[Collected data entries]
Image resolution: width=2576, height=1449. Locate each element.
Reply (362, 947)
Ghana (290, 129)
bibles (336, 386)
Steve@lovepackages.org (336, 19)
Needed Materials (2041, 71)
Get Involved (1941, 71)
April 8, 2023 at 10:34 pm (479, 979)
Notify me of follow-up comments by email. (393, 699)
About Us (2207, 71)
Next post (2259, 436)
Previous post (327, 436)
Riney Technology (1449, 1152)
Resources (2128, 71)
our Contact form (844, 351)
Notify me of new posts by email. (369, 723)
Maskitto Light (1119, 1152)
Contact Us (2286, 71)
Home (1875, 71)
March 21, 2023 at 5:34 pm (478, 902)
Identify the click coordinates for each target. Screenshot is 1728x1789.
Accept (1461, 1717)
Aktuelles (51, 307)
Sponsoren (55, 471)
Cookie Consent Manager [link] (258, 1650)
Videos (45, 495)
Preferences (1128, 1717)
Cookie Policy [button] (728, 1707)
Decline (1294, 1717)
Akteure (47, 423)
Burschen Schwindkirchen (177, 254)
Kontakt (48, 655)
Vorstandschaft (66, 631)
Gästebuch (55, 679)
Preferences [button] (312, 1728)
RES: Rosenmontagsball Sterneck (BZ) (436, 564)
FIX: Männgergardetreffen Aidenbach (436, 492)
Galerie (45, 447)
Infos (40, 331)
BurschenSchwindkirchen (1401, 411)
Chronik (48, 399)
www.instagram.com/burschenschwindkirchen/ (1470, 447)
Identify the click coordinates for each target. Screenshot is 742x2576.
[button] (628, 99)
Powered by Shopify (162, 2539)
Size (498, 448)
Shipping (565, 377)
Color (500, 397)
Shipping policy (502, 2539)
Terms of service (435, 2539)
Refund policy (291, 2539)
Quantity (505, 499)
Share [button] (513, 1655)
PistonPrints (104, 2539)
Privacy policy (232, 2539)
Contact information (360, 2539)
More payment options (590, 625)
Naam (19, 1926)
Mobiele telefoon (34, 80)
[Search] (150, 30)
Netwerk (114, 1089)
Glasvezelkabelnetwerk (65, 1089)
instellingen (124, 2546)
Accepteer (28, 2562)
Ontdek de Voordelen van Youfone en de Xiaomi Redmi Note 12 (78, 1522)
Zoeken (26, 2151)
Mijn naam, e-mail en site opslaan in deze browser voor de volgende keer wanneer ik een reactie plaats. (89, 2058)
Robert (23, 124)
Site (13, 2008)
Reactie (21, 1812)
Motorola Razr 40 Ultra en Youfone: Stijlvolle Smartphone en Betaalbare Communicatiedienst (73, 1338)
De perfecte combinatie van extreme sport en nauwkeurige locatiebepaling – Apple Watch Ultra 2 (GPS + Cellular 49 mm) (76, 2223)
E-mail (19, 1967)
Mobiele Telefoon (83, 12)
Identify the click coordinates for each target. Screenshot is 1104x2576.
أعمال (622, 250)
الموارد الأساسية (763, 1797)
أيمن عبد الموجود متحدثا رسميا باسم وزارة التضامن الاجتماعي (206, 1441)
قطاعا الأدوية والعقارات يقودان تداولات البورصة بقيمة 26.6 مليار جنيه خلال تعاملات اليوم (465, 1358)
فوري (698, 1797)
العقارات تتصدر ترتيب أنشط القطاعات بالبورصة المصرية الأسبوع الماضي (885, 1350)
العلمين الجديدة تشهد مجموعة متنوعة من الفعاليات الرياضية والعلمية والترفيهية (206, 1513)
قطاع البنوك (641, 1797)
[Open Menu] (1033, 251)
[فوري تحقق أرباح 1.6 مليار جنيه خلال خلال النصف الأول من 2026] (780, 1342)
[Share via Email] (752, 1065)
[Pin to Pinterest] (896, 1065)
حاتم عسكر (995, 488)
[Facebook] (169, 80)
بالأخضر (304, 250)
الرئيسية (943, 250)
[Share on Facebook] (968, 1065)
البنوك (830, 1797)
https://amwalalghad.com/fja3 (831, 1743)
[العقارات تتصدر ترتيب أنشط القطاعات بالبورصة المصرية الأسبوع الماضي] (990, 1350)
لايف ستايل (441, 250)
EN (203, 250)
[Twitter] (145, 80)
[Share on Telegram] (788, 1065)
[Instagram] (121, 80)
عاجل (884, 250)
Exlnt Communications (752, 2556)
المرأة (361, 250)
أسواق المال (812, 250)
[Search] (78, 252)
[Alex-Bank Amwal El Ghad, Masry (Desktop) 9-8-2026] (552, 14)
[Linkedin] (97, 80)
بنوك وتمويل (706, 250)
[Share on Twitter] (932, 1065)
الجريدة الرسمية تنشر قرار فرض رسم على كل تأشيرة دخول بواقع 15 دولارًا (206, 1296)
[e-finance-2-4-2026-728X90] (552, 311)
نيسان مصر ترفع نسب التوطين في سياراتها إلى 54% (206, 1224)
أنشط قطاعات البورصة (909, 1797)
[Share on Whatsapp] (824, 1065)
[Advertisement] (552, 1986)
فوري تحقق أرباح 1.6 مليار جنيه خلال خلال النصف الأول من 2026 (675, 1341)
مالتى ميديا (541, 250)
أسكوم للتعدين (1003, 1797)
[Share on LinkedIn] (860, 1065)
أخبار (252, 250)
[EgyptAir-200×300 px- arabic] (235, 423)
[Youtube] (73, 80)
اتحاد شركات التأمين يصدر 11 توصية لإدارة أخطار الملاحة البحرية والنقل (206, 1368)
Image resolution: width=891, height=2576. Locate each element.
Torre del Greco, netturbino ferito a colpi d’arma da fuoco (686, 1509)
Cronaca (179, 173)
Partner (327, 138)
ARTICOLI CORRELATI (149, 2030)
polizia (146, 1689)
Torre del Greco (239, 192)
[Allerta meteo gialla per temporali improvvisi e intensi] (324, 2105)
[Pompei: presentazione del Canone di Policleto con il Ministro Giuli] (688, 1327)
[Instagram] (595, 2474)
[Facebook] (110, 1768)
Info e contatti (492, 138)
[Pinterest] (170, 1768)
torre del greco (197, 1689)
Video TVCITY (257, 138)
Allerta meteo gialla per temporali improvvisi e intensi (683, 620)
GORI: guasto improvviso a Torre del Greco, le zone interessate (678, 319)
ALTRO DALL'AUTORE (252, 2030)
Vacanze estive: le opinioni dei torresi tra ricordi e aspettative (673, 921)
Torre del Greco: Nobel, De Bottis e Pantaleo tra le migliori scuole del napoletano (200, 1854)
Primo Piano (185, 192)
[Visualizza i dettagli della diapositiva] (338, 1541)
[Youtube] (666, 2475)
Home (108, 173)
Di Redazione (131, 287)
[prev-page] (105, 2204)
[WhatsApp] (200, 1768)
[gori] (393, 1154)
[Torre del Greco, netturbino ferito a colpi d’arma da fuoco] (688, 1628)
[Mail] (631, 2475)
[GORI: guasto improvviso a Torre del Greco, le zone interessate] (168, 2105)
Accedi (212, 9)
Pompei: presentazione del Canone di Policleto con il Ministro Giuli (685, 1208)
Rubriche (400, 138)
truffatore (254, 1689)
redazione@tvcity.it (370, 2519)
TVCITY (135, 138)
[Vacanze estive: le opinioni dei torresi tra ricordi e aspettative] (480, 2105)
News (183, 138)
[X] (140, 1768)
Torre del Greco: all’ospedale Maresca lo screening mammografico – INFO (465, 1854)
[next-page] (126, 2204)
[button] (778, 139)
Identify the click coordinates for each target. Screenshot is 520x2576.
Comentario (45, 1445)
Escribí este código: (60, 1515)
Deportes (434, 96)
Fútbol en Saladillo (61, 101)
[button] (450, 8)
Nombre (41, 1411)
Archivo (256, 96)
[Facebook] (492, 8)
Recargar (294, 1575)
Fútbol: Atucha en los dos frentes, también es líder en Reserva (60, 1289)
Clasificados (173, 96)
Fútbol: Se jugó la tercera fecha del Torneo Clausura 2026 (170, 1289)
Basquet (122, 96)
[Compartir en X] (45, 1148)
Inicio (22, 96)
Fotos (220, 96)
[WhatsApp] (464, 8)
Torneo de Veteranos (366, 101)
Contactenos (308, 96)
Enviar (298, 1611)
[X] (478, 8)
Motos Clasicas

• [Task to complete]: Repeat every line exactly, starting with the first line of the entries, and stop once the line containing "Gästebuch (55, 679)" has been given.

• [Solution below]:
Image resolution: width=2576, height=1449. Locate each element.
Reply (362, 947)
Ghana (290, 129)
bibles (336, 386)
Steve@lovepackages.org (336, 19)
Needed Materials (2041, 71)
Get Involved (1941, 71)
April 8, 2023 at 10:34 pm (479, 979)
Notify me of follow-up comments by email. (393, 699)
About Us (2207, 71)
Next post (2259, 436)
Previous post (327, 436)
Riney Technology (1449, 1152)
Resources (2128, 71)
our Contact form (844, 351)
Notify me of new posts by email. (369, 723)
Maskitto Light (1119, 1152)
Contact Us (2286, 71)
Home (1875, 71)
March 21, 2023 at 5:34 pm (478, 902)
Identify the click coordinates for each target. Screenshot is 1728x1789.
Accept (1461, 1717)
Aktuelles (51, 307)
Sponsoren (55, 471)
Cookie Consent Manager [link] (258, 1650)
Videos (45, 495)
Preferences (1128, 1717)
Cookie Policy [button] (728, 1707)
Decline (1294, 1717)
Akteure (47, 423)
Burschen Schwindkirchen (177, 254)
Kontakt (48, 655)
Vorstandschaft (66, 631)
Gästebuch (55, 679)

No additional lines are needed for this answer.